▶ INPUT RECORDS
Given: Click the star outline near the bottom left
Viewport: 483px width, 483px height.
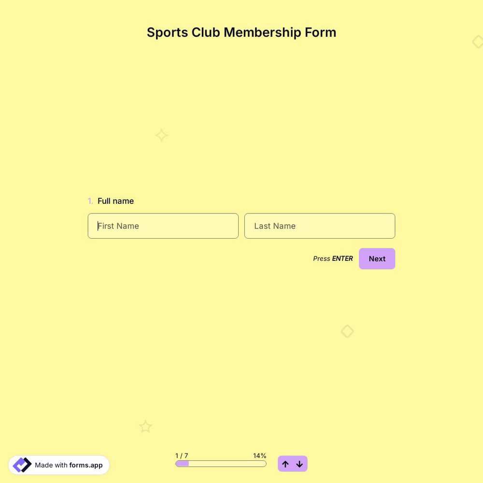Looking at the screenshot, I should tap(145, 426).
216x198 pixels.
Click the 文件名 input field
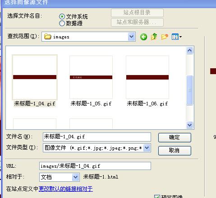point(97,137)
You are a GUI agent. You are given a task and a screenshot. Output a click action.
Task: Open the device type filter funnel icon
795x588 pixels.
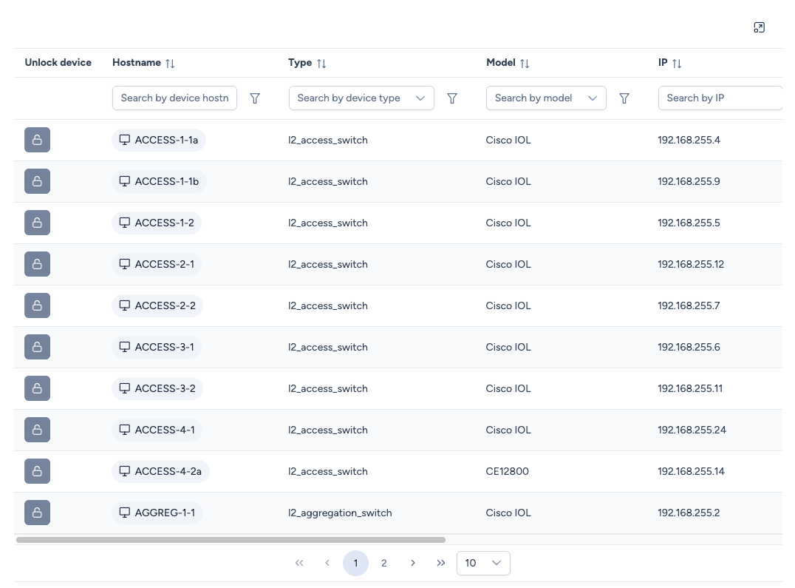(x=452, y=98)
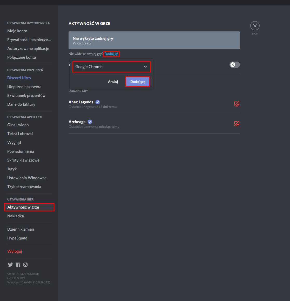Expand dropdown using the chevron arrow
This screenshot has width=290, height=301.
145,66
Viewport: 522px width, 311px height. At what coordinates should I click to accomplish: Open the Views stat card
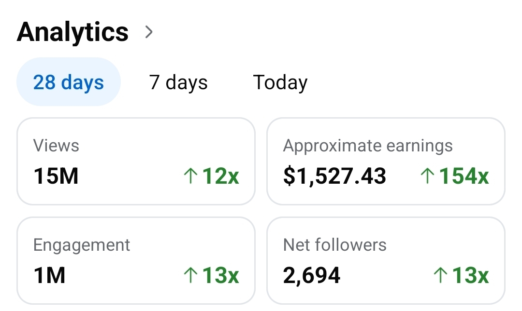(136, 162)
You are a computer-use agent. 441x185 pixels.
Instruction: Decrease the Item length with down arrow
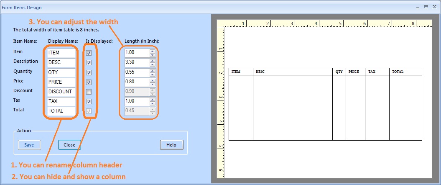click(x=153, y=55)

▶ WHAT IS NEEDED
Working from the records above, reproduce exactly the lines from the one with "Viewport: 483px width, 483px height." through the last line, without the pictures.

▶ EXERCISE RESULT
Viewport: 483px width, 483px height.
Looking at the screenshot, I should tap(145, 426).
216x198 pixels.
Click the 文件名 input field
point(97,137)
You are a GUI agent. You are given a task and a screenshot. Output a click action.
Task: Open the device type filter funnel icon
795x588 pixels.
(x=452, y=98)
Expand dropdown using the chevron arrow
This screenshot has width=290, height=301.
145,66
Viewport: 522px width, 311px height. At what coordinates should I click to accomplish: Open the Views stat card
(136, 162)
You are a computer-use agent. 441x185 pixels.
Instruction: Decrease the Item length with down arrow
click(x=153, y=55)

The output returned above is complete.